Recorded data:

::::::::

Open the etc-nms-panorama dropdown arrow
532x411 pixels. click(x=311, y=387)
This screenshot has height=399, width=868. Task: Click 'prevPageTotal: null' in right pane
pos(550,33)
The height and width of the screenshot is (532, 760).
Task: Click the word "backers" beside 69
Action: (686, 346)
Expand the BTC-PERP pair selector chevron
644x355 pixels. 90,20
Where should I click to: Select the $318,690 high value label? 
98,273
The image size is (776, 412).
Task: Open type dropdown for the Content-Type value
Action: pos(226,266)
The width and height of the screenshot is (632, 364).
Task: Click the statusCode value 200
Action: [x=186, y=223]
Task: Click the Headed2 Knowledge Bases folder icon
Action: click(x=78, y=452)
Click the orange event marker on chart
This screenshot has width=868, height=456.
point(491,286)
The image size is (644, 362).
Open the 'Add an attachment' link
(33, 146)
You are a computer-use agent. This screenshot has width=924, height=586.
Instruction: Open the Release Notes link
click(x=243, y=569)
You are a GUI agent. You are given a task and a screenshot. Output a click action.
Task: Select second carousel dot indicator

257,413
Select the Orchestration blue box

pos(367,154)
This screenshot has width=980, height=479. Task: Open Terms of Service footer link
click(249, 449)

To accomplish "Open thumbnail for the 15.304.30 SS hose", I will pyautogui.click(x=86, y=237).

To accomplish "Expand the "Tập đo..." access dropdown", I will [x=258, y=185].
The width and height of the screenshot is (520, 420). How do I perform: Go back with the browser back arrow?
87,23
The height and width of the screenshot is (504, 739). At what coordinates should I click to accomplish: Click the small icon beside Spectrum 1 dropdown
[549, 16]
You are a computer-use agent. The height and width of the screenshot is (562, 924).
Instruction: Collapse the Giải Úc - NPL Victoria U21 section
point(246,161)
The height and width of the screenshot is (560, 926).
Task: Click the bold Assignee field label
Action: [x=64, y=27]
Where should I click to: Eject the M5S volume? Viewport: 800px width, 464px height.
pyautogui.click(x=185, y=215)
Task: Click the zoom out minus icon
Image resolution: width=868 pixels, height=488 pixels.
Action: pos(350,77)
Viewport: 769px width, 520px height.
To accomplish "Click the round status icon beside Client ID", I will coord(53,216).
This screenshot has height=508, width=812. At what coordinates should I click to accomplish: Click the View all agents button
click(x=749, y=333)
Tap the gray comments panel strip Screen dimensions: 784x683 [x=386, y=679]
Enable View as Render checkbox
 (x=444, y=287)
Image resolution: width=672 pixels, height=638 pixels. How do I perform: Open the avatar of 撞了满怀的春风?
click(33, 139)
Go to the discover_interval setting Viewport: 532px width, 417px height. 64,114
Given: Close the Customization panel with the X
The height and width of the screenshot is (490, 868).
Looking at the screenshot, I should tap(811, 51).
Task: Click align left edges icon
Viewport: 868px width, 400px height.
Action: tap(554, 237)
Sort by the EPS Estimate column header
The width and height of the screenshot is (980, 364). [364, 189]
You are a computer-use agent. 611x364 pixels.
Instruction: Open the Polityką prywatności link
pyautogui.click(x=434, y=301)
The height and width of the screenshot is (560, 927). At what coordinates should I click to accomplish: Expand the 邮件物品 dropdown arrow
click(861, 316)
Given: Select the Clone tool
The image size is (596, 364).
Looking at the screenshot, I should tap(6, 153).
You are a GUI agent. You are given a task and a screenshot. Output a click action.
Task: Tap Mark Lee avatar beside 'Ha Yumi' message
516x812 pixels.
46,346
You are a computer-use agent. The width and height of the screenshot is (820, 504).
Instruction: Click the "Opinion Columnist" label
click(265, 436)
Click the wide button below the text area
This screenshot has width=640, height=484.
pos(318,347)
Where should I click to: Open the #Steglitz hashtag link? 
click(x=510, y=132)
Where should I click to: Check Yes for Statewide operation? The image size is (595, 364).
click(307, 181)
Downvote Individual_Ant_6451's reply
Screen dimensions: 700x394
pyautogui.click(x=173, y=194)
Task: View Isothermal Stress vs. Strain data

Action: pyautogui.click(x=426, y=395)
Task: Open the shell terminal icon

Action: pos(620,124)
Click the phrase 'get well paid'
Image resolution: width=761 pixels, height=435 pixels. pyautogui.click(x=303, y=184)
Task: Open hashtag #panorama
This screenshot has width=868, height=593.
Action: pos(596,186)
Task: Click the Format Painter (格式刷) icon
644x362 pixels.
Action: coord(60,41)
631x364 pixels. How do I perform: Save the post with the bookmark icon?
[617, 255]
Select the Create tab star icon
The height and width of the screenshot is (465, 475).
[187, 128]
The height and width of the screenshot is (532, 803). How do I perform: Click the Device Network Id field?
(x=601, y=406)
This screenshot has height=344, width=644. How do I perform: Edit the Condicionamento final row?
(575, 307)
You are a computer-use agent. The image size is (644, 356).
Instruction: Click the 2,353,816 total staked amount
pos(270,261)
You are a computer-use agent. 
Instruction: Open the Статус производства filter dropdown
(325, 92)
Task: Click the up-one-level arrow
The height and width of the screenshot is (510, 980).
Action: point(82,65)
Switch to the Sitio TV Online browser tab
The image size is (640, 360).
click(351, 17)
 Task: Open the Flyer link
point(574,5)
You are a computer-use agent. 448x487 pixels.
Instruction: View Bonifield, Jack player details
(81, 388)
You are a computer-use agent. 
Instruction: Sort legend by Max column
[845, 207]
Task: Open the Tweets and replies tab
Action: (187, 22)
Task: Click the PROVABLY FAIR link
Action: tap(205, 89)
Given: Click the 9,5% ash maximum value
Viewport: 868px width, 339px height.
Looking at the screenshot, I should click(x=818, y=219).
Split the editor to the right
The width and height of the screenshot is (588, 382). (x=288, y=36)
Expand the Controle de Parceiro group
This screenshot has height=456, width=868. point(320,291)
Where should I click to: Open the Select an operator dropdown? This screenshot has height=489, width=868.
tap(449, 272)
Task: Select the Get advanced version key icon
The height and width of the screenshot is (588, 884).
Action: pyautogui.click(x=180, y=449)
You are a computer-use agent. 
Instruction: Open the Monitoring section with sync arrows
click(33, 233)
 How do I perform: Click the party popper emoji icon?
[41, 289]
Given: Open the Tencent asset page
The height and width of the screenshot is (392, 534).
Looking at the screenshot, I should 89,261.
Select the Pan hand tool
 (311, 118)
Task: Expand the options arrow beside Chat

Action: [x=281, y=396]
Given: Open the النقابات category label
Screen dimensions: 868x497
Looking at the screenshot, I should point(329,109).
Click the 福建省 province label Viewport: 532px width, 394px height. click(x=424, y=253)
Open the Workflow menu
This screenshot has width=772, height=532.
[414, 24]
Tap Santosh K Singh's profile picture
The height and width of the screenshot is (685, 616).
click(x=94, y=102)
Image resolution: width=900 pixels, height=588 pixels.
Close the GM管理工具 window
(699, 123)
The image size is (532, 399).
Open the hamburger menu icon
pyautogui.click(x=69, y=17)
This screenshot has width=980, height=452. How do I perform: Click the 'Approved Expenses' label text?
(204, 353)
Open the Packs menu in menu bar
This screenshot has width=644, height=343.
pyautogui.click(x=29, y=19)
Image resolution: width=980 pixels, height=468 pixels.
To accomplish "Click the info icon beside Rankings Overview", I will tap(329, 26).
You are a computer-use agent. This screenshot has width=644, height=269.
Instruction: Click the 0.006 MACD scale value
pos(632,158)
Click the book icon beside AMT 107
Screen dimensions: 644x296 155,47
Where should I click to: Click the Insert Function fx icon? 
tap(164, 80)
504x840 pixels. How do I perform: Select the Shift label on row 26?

::::::::

WHAT YOU WILL DO:
Transcribe every record verbatim.

EXERCISE RESPONSE:
Open the etc-nms-panorama dropdown arrow
532x411 pixels. click(x=311, y=387)
This screenshot has height=399, width=868. Task: Click 'prevPageTotal: null' in right pane
pos(550,33)
The height and width of the screenshot is (532, 760).
Task: Click the word "backers" beside 69
Action: (686, 346)
Expand the BTC-PERP pair selector chevron
644x355 pixels. 90,20
Where should I click to: Select the $318,690 high value label? 
98,273
The image size is (776, 412).
Task: Open type dropdown for the Content-Type value
Action: pos(226,266)
The width and height of the screenshot is (632, 364).
Task: Click the statusCode value 200
Action: [x=186, y=223]
Task: Click the Headed2 Knowledge Bases folder icon
Action: click(x=78, y=452)
Click the orange event marker on chart
This screenshot has width=868, height=456.
point(491,286)
The image size is (644, 362).
Open the 'Add an attachment' link
(33, 146)
You are a computer-use agent. This screenshot has width=924, height=586.
Instruction: Open the Release Notes link
click(x=243, y=569)
You are a GUI agent. You are given a task and a screenshot. Output a click action.
Task: Select second carousel dot indicator

257,413
Select the Orchestration blue box

pos(367,154)
This screenshot has width=980, height=479. Task: Open Terms of Service footer link
click(249, 449)

To accomplish "Open thumbnail for the 15.304.30 SS hose", I will pyautogui.click(x=86, y=237).

To accomplish "Expand the "Tập đo..." access dropdown", I will [x=258, y=185].
The width and height of the screenshot is (520, 420). How do I perform: Go back with the browser back arrow?
87,23
The height and width of the screenshot is (504, 739). At what coordinates should I click to accomplish: Click the small icon beside Spectrum 1 dropdown
[549, 16]
You are a computer-use agent. The height and width of the screenshot is (562, 924).
Instruction: Collapse the Giải Úc - NPL Victoria U21 section
point(246,161)
The height and width of the screenshot is (560, 926).
Task: Click the bold Assignee field label
Action: [x=64, y=27]
Where should I click to: Eject the M5S volume? Viewport: 800px width, 464px height.
pyautogui.click(x=185, y=215)
Task: Click the zoom out minus icon
Image resolution: width=868 pixels, height=488 pixels.
Action: pos(350,77)
Viewport: 769px width, 520px height.
To accomplish "Click the round status icon beside Client ID", I will coord(53,216).
This screenshot has height=508, width=812. At what coordinates should I click to accomplish: Click the View all agents button
click(x=749, y=333)
Tap the gray comments panel strip Screen dimensions: 784x683 [x=386, y=679]
Enable View as Render checkbox
 (x=444, y=287)
Image resolution: width=672 pixels, height=638 pixels. How do I perform: Open the avatar of 撞了满怀的春风?
click(33, 139)
Go to the discover_interval setting Viewport: 532px width, 417px height. 64,114
Given: Close the Customization panel with the X
The height and width of the screenshot is (490, 868).
Looking at the screenshot, I should tap(811, 51).
Task: Click align left edges icon
Viewport: 868px width, 400px height.
Action: tap(554, 237)
Sort by the EPS Estimate column header
The width and height of the screenshot is (980, 364). [364, 189]
You are a computer-use agent. 611x364 pixels.
Instruction: Open the Polityką prywatności link
pyautogui.click(x=434, y=301)
The height and width of the screenshot is (560, 927). At what coordinates should I click to accomplish: Expand the 邮件物品 dropdown arrow
click(861, 316)
Given: Select the Clone tool
The image size is (596, 364).
Looking at the screenshot, I should tap(6, 153).
You are a GUI agent. You are given a task and a screenshot. Output a click action.
Task: Tap Mark Lee avatar beside 'Ha Yumi' message
516x812 pixels.
46,346
You are a computer-use agent. The width and height of the screenshot is (820, 504).
Instruction: Click the "Opinion Columnist" label
click(265, 436)
Click the wide button below the text area
This screenshot has width=640, height=484.
pos(318,347)
Where should I click to: Open the #Steglitz hashtag link? 
click(x=510, y=132)
Where should I click to: Check Yes for Statewide operation? The image size is (595, 364).
click(307, 181)
Downvote Individual_Ant_6451's reply
Screen dimensions: 700x394
pyautogui.click(x=173, y=194)
Task: View Isothermal Stress vs. Strain data

Action: pyautogui.click(x=426, y=395)
Task: Open the shell terminal icon

Action: pos(620,124)
Click the phrase 'get well paid'
Image resolution: width=761 pixels, height=435 pixels. pyautogui.click(x=303, y=184)
Task: Open hashtag #panorama
This screenshot has width=868, height=593.
Action: pos(596,186)
Task: Click the Format Painter (格式刷) icon
644x362 pixels.
Action: coord(60,41)
631x364 pixels. How do I perform: Save the post with the bookmark icon?
[617, 255]
Select the Create tab star icon
The height and width of the screenshot is (465, 475).
[187, 128]
The height and width of the screenshot is (532, 803). How do I perform: Click the Device Network Id field?
(x=601, y=406)
This screenshot has height=344, width=644. How do I perform: Edit the Condicionamento final row?
(575, 307)
You are a computer-use agent. The image size is (644, 356).
Instruction: Click the 2,353,816 total staked amount
pos(270,261)
You are a computer-use agent. 
Instruction: Open the Статус производства filter dropdown
(325, 92)
Task: Click the up-one-level arrow
The height and width of the screenshot is (510, 980).
Action: point(82,65)
Switch to the Sitio TV Online browser tab
The image size is (640, 360).
click(351, 17)
 Task: Open the Flyer link
point(574,5)
You are a computer-use agent. 448x487 pixels.
Instruction: View Bonifield, Jack player details
(81, 388)
You are a computer-use agent. 
Instruction: Sort legend by Max column
[845, 207]
Task: Open the Tweets and replies tab
Action: (187, 22)
Task: Click the PROVABLY FAIR link
Action: tap(205, 89)
Given: Click the 9,5% ash maximum value
Viewport: 868px width, 339px height.
Looking at the screenshot, I should click(x=818, y=219).
Split the editor to the right
The width and height of the screenshot is (588, 382). (x=288, y=36)
Expand the Controle de Parceiro group
This screenshot has height=456, width=868. point(320,291)
Where should I click to: Open the Select an operator dropdown? This screenshot has height=489, width=868.
tap(449, 272)
Task: Select the Get advanced version key icon
The height and width of the screenshot is (588, 884).
Action: pyautogui.click(x=180, y=449)
You are a computer-use agent. 
Instruction: Open the Monitoring section with sync arrows
click(33, 233)
 How do I perform: Click the party popper emoji icon?
[41, 289]
Given: Open the Tencent asset page
The height and width of the screenshot is (392, 534).
Looking at the screenshot, I should 89,261.
Select the Pan hand tool
 (311, 118)
Task: Expand the options arrow beside Chat

Action: [x=281, y=396]
Given: Open the النقابات category label
Screen dimensions: 868x497
Looking at the screenshot, I should point(329,109).
Click the 福建省 province label Viewport: 532px width, 394px height. click(x=424, y=253)
Open the Workflow menu
This screenshot has width=772, height=532.
[414, 24]
Tap Santosh K Singh's profile picture
The height and width of the screenshot is (685, 616).
click(x=94, y=102)
Image resolution: width=900 pixels, height=588 pixels.
Close the GM管理工具 window
(699, 123)
The image size is (532, 399).
Open the hamburger menu icon
pyautogui.click(x=69, y=17)
This screenshot has width=980, height=452. How do I perform: Click the 'Approved Expenses' label text?
(204, 353)
Open the Packs menu in menu bar
This screenshot has width=644, height=343.
pyautogui.click(x=29, y=19)
Image resolution: width=980 pixels, height=468 pixels.
To accomplish "Click the info icon beside Rankings Overview", I will tap(329, 26).
You are a computer-use agent. This screenshot has width=644, height=269.
Instruction: Click the 0.006 MACD scale value
pos(632,158)
Click the book icon beside AMT 107
Screen dimensions: 644x296 155,47
Where should I click to: Click the Insert Function fx icon? 
tap(164, 80)
504x840 pixels. How do I perform: Select the Shift label on row 26?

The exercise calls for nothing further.